**PAGE:**
▽

At the World Humanitarian Summit, leaders from governments, United Nations, inter-governmental, regional and non-governmental organizations confirmed that achieving Zero Hunger and malnutrition in all its forms by 2030 is possible.
 
However, they emphasized that it requires urgent action, leadership and new ways of thinking and working together to break down the barriers between humanitarian and development approaches. It also requires longer term financing and partnerships with the private sector, international financing institutions, and above all, societies which ultimately decides not to leave anyone behind.
 
Michael D Higgins, President of Ireland, addressed the event on Zero Hunger noting that “today, we have the opportunity to state with clarity and certainty that the source of global hunger is not a lack of food. Rather, it is the persistence of poverty and inequality in our societies. Unequal rights, opportunities and protection deepen the global problem of hunger amongst millions, with all its consequences for women, men and above all children”.
 
Access to food, water and health services that form the basis of healthy and diverse diets and lives is intricately linked to both rights – particularly equity and women’s rights – and resilience to future shocks.
 
In his report for the World Humanitarian Summit, the United Nations Secretary-General argues that immediate, life-saving assistance must be part of long term efforts to reduce needs and vulnerability and develop resilient women and men, households and communities. Women are critical for strong communities as caretakers and home providers, as food producers and decision makers, and ensuring the wellbeing of the whole family.
 
Long term efforts also mean a shift in focus to local and national institutions wherever possible, and recognition that national social welfare and safety nets, health systems, and local community organizations can all play an important role in preventing and preparing for disasters and in responding to crises.
 
The Director-General of FAO, Mr. Jose Graziano da Silva, emphasised that “ending poverty, hunger and malnutrition must become the basis of a new social contract in which no one is left behind. We have a second chance. This is what the SDGs are all about and it is key to resolving the world humanitarian crisis".
 
Ertharin Cousin, World Food Programme’s Executive Director, advocated for "moving forward from persistent food crisis demands, reducing and transferring risk, strengthening people’s own capacities for resilience and truly uniting humanitarian and development actions that people on the front line of climate-change, hunger and poverty require and deserve”.

△

**RECORDS SUPPLIED:**
▽

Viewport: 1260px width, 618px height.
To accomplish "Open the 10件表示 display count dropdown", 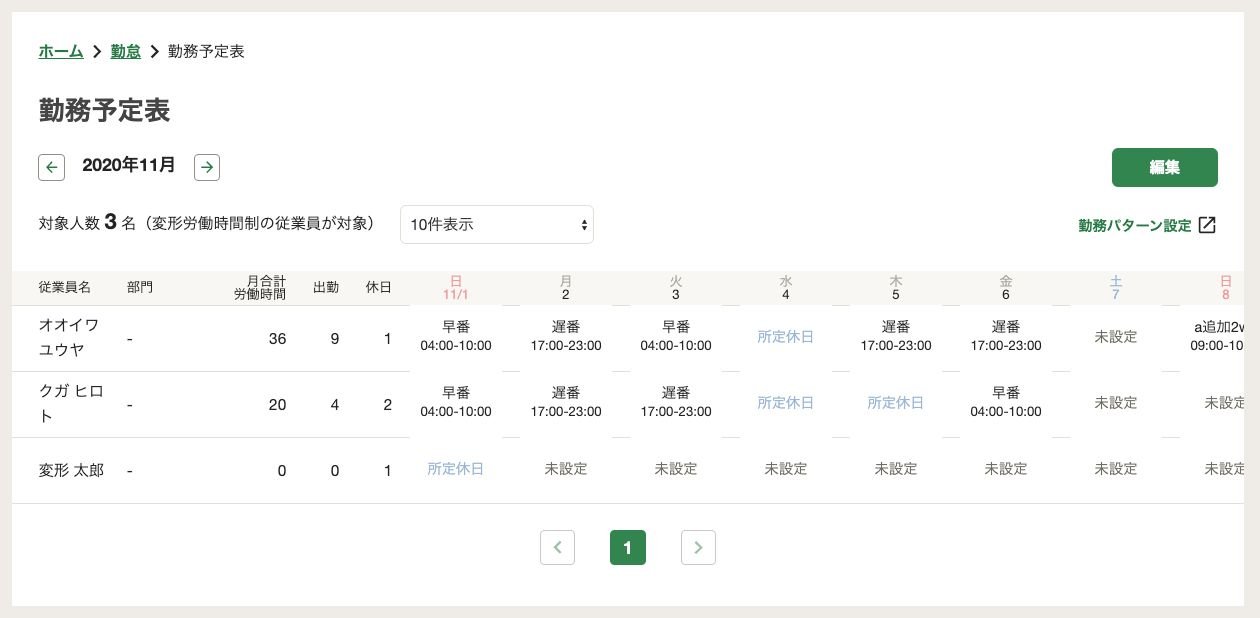I will click(497, 225).
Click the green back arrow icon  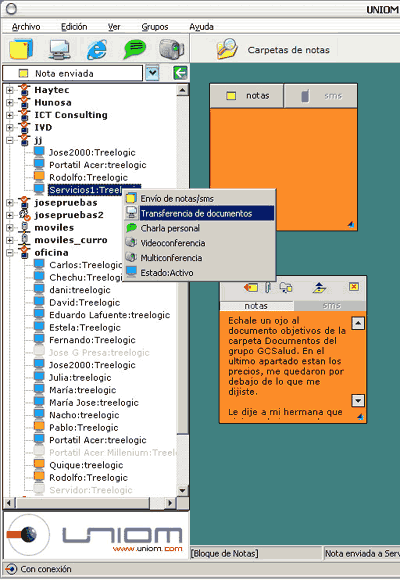click(180, 73)
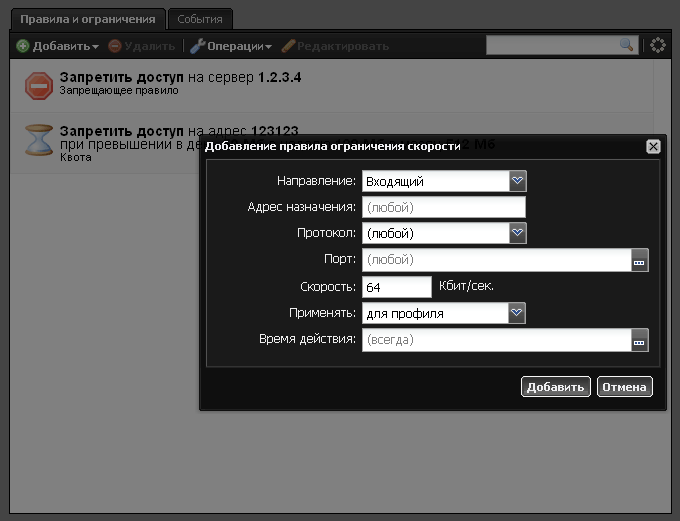Expand the Протокол dropdown

pyautogui.click(x=517, y=233)
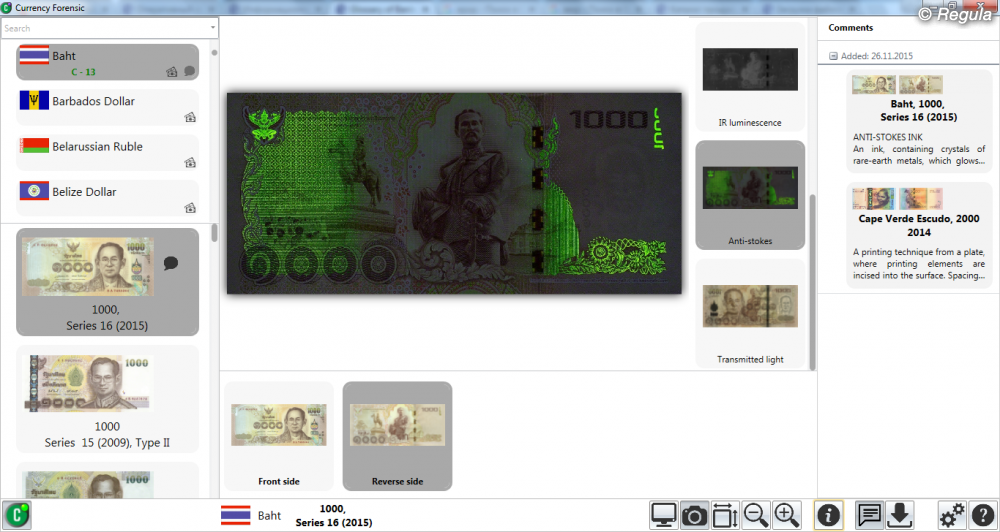Click the fit-to-window resize icon
The height and width of the screenshot is (532, 1000).
725,515
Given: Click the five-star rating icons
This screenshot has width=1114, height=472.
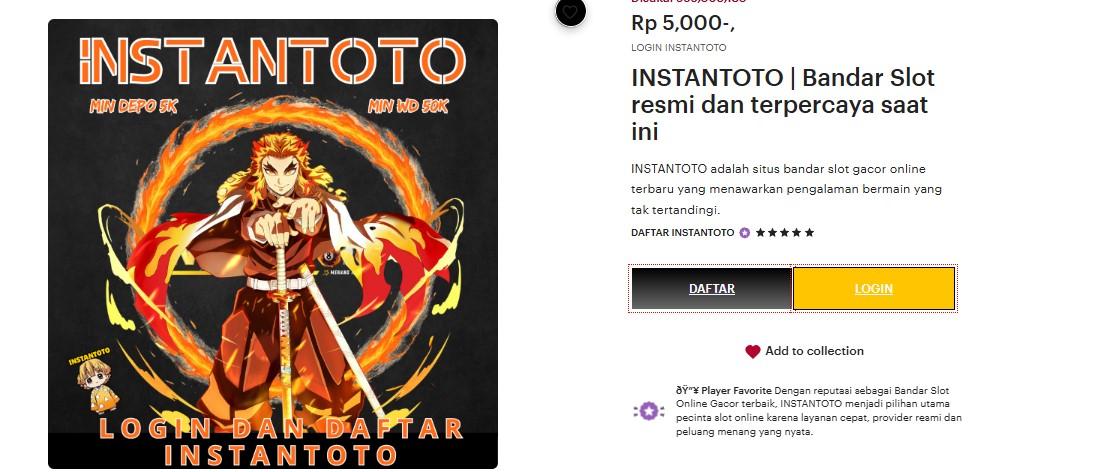Looking at the screenshot, I should click(784, 232).
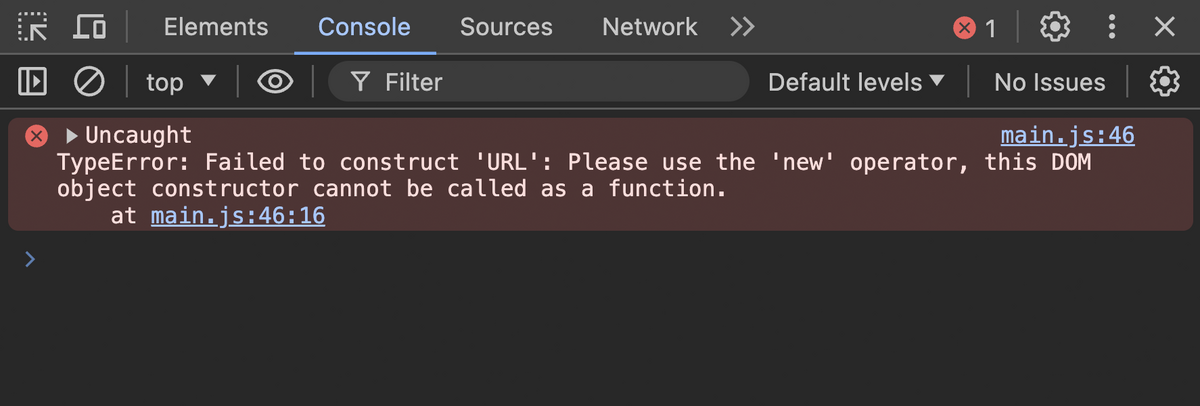Click the red error count badge

click(x=975, y=28)
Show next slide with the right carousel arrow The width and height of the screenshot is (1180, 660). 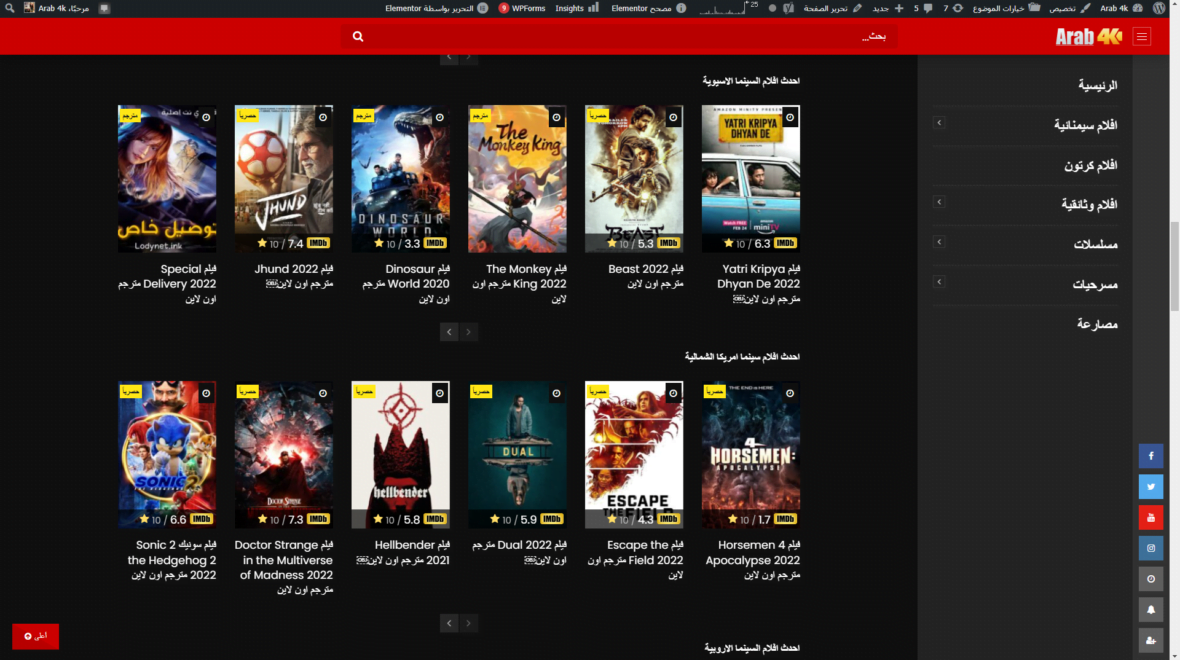click(468, 331)
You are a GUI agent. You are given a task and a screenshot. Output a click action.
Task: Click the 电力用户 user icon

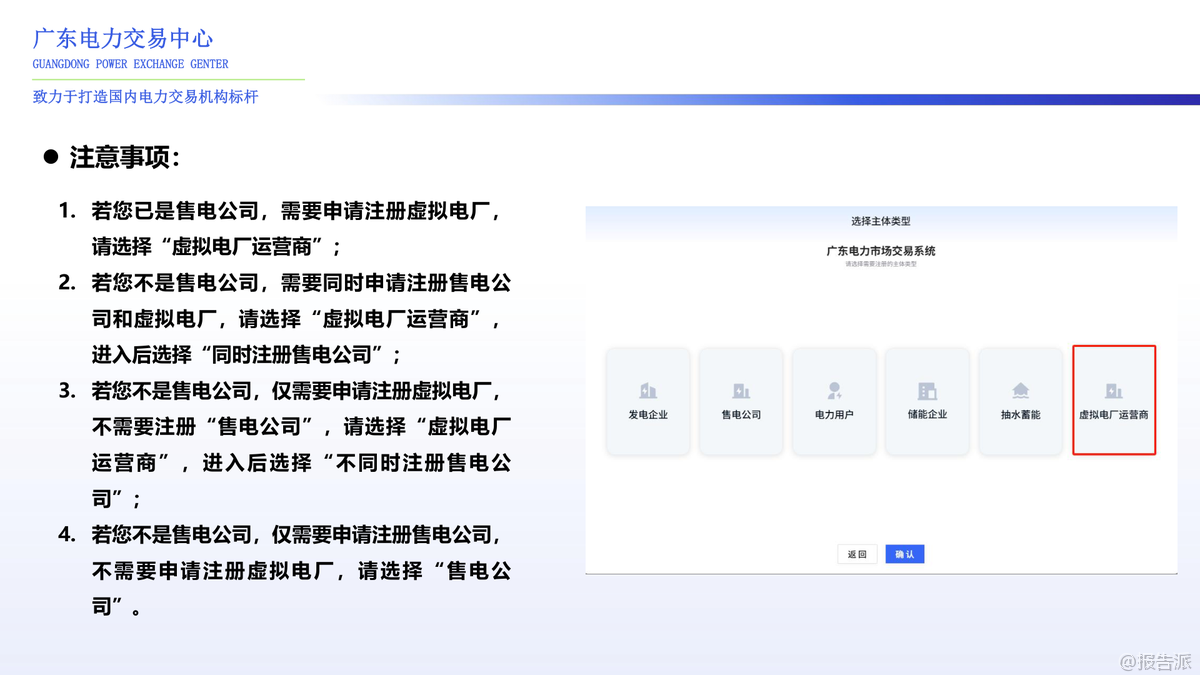[834, 391]
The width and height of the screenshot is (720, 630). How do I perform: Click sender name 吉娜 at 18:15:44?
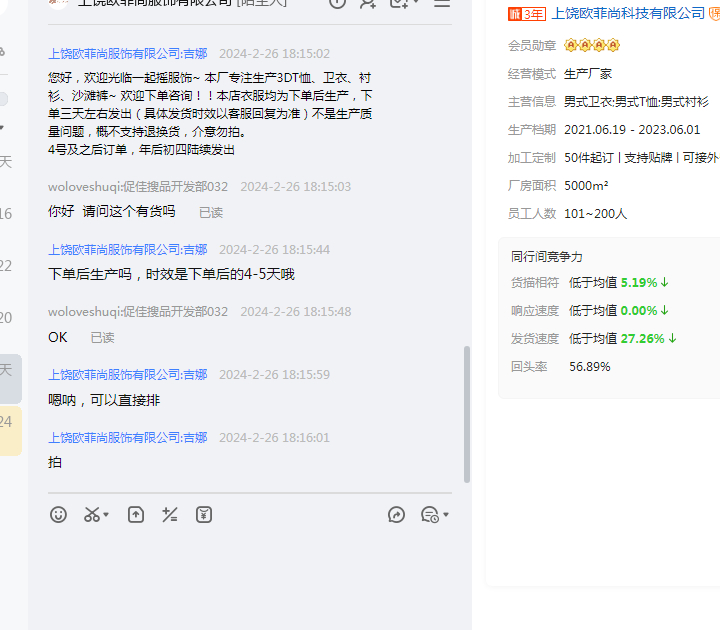coord(128,250)
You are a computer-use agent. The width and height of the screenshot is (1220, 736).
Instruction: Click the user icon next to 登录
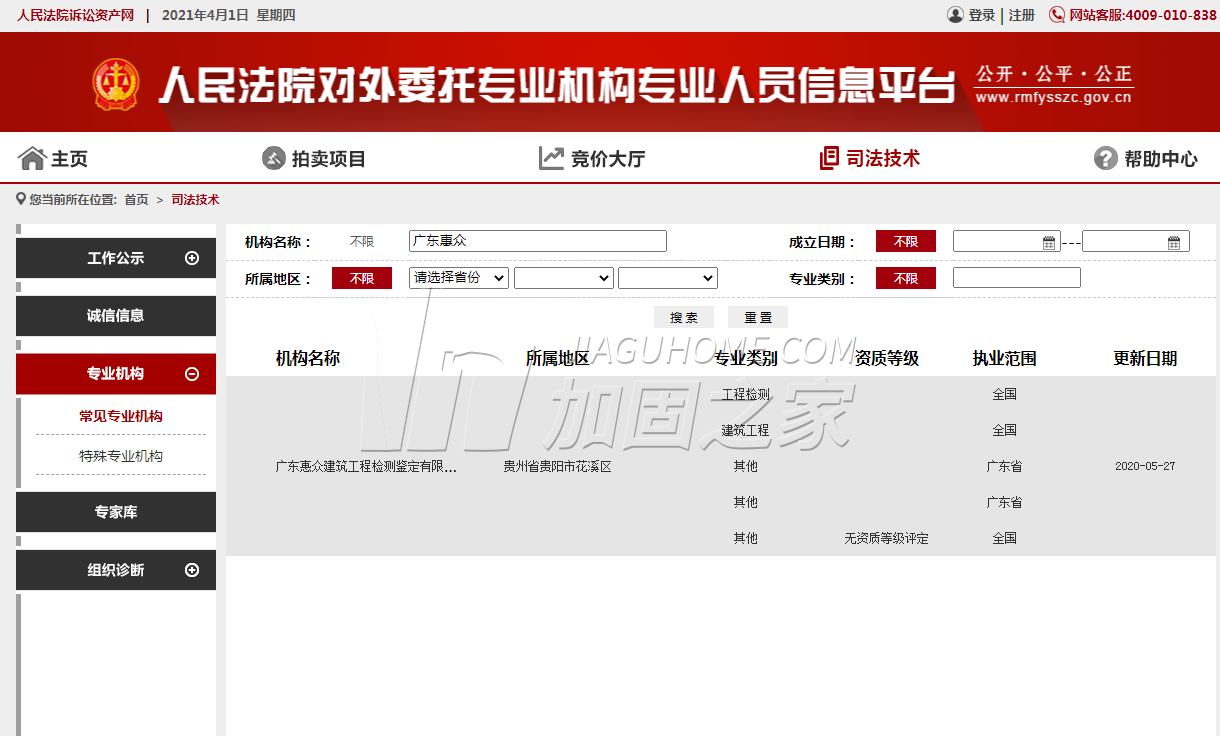[x=953, y=14]
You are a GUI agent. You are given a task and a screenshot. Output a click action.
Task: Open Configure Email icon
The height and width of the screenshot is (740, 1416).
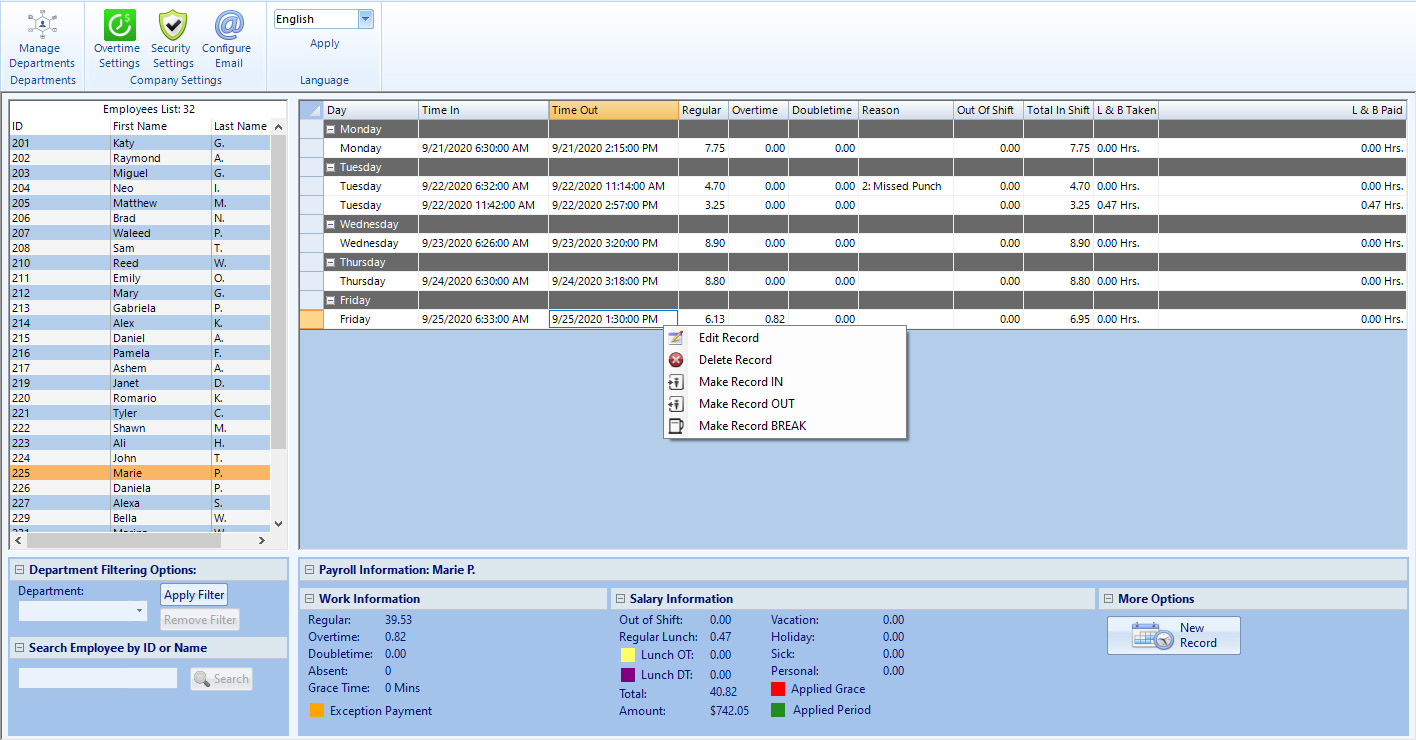click(228, 25)
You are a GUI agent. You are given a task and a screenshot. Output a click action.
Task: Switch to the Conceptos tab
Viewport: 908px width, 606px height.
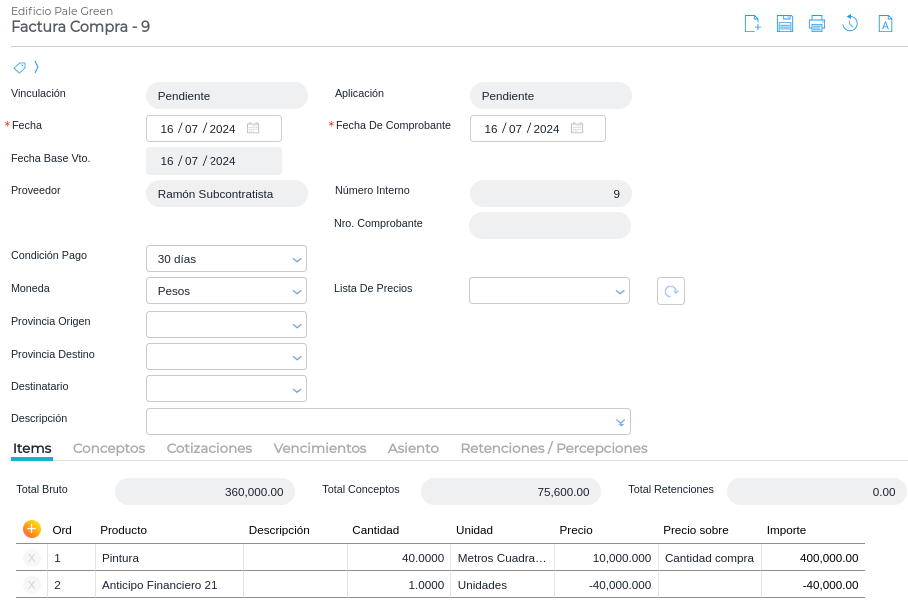point(109,449)
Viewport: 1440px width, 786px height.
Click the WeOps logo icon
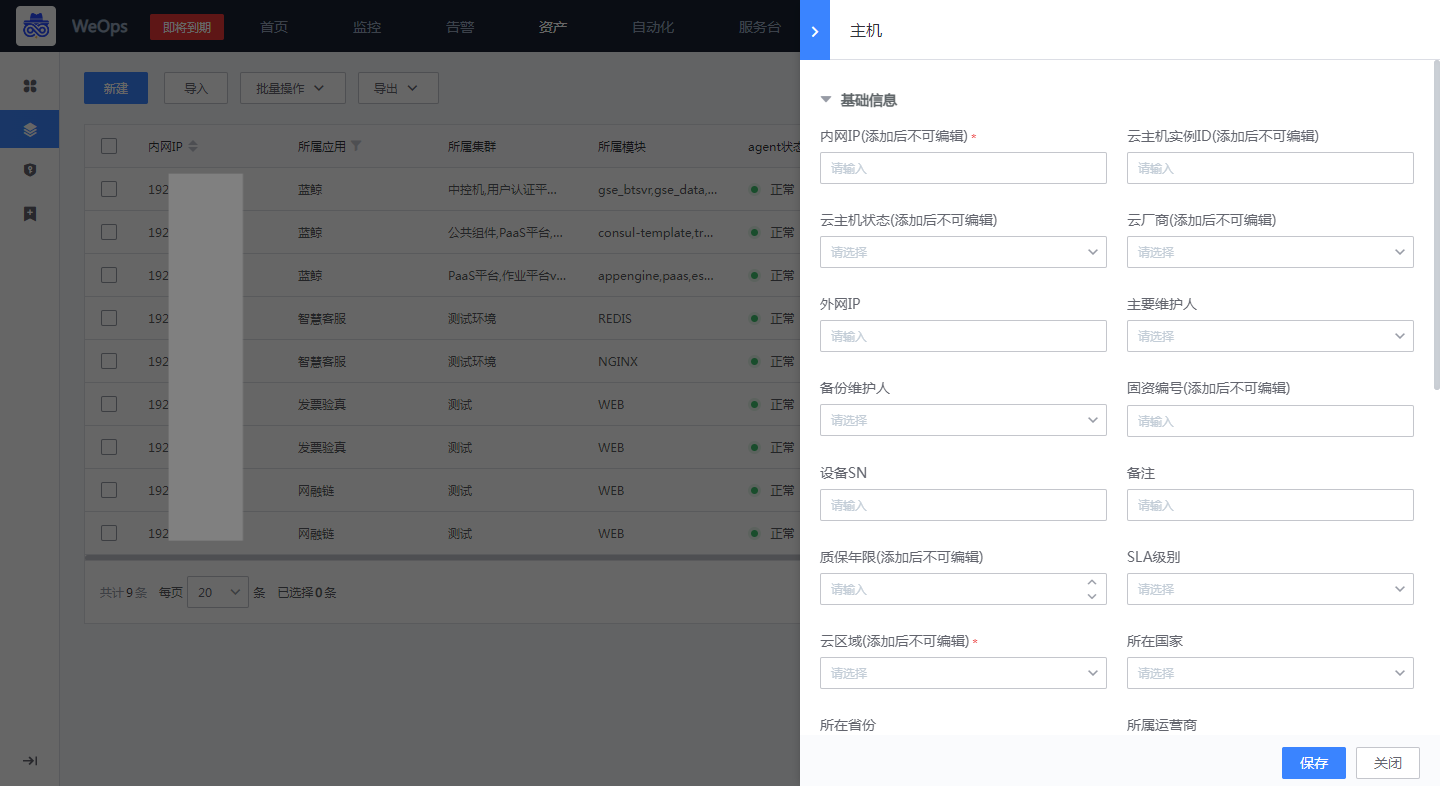34,26

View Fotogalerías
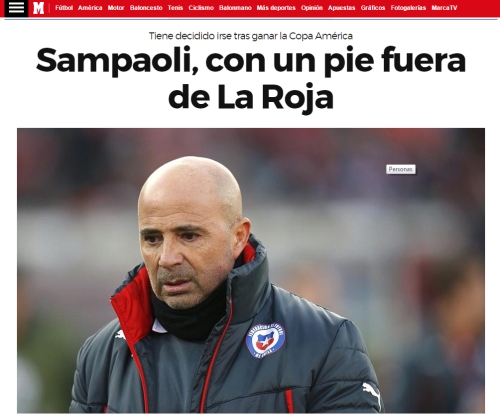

△

**TO BE DONE:**
(1) In the summit text, what does Michael D Higgins identify as the source of global hunger?
(2) Reproduce the part of the listing that opens with the line containing "You are a computer-use" and runs through the end of the listing, leaving out the pictures.

**PER-TASK ANSWERS:**
(1) The persistence of poverty and inequality in societies, not a lack of food.

(2)
You are a computer-use agent. The width and height of the screenshot is (1220, 736).
Instruction: Click the user icon next to 登录
[x=953, y=14]
You are a GUI agent. You are given a task and a screenshot. Output a click action.
Task: Open Configure Email icon
The height and width of the screenshot is (740, 1416).
click(228, 25)
You are a GUI agent. You are given a task and a screenshot. Output a click action.
Task: Switch to the Conceptos tab
Viewport: 908px width, 606px height.
point(109,449)
Viewport: 1440px width, 786px height.
Click the WeOps logo icon
34,26

View Fotogalerías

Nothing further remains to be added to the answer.